【第54回全日本実業団ハーフマラソン】山本有真が圧倒的強さで10km連覇!自己新32分01秒で「ロードの女王」へ
【山口・維新みらいふスタジアム】 冬の山口に、積水化学のエース・山本有真の独走劇が再び刻まれた。第54回全日本実業団ハーフマラソンは8日、女子10kmの部が行われ、パリオリンピック5000m代表の山本有真(積水化学)が、自身の持つ記録を大幅に更新する32分01秒の自己ベストで見事に連覇を達成した。
序盤から他を寄せ付けない独走劇
レースはスタート直後から山本の独壇場だった。1km過ぎから自ら先頭に立ってペースを作ると、後続をぐんぐんと引き離す。中盤以降は雪が強く降りしきり、頭に積もるほどの悪条件となったが、山本の力強いピッチは衰えなかった。終わってみれば、2位の中後心晴(第一生命グループ)に43秒、3位のチームメイト楠莉奈(積水化学)には46秒の大差をつける完勝。昨年の初優勝からさらなる進化を証明し、ロード適性の高さを見せつけた。
「31分台」目前の好タイム
目標としていた31分台にはわずか2秒届かなかったものの、従来の自己記録(32分33秒)を32秒も短縮。レース後のインタビューでは、悔しさを滲ませつつも前向きな言葉が並んだ。
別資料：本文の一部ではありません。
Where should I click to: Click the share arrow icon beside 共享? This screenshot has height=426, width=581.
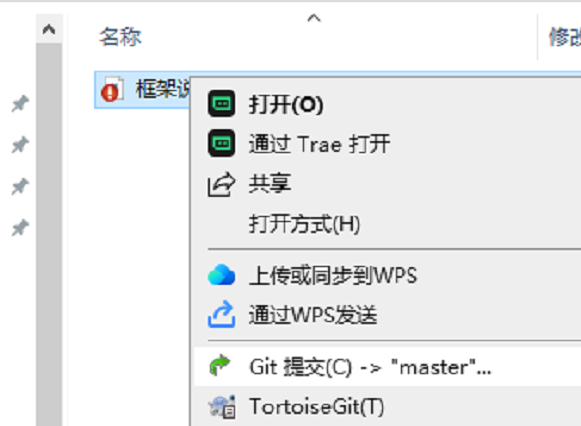pos(221,184)
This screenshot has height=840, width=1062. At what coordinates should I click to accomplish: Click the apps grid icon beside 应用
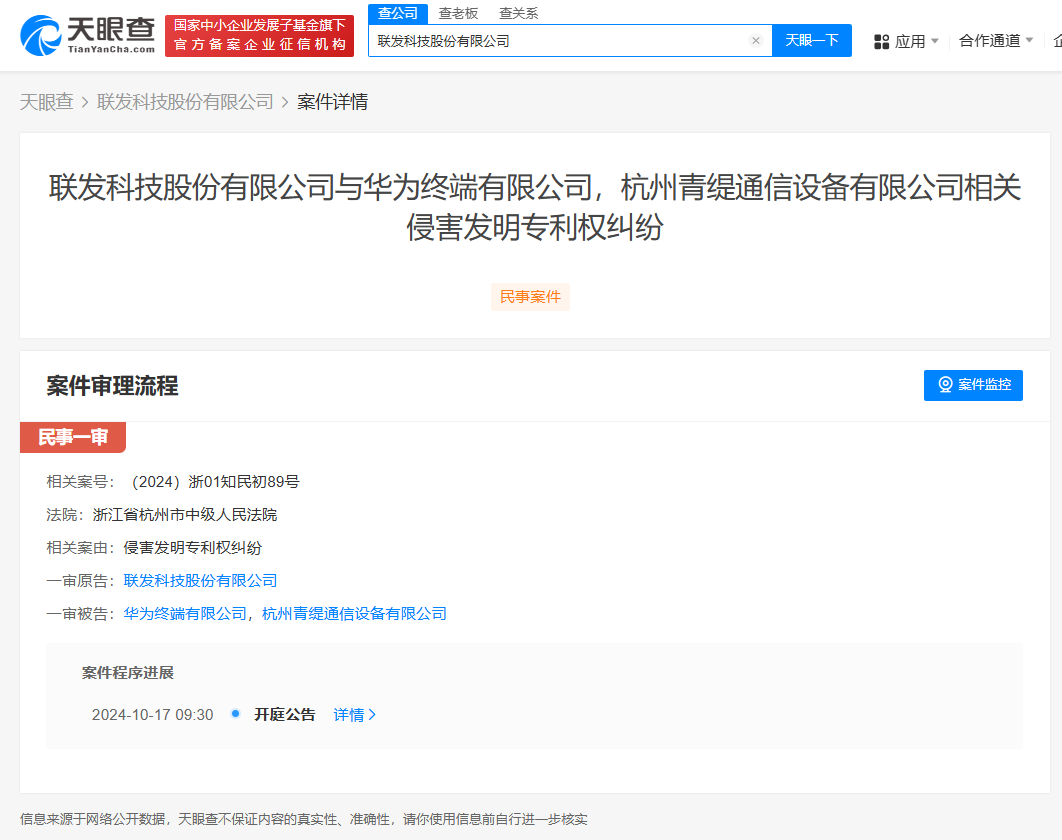coord(880,40)
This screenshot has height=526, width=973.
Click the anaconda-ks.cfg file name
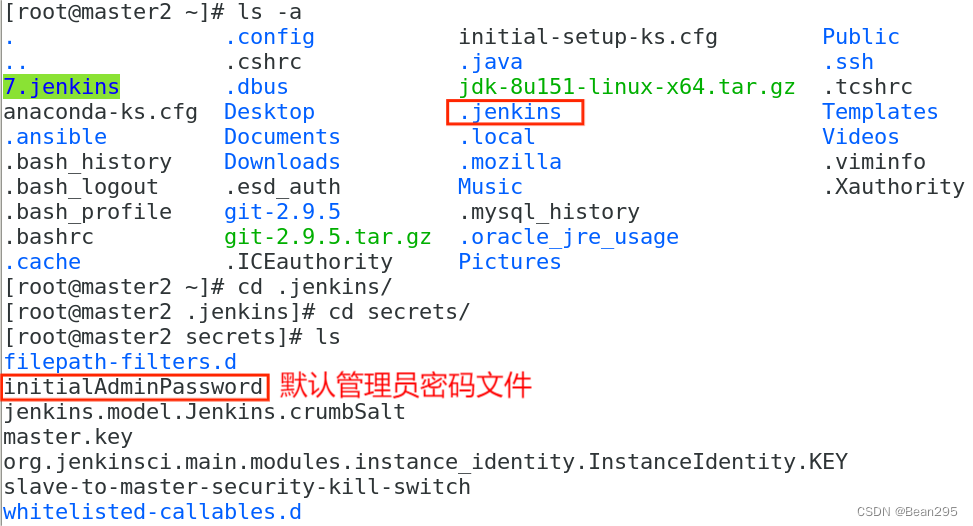tap(100, 112)
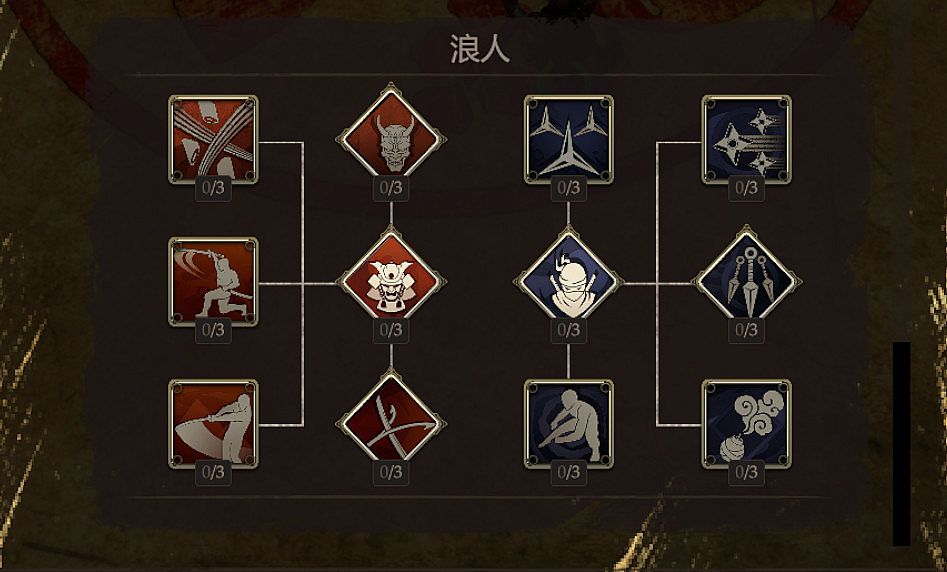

「優勝と自己ベスト更新を目標にしていたので、想定通りのレースができました。後半の悪天候の中でも自分の走りに集中できたのは収穫です」
今後の展望
トラック競技をメインに据えながらも、ロードでの圧倒的な勝負強さを見せ続ける山本。今回の連覇により、国内ロードレースにおける存在感はさらに確固たるものとなった。次なる目標である世界選手権、そしてマラソン挑戦への期待も膨らむばかりだ。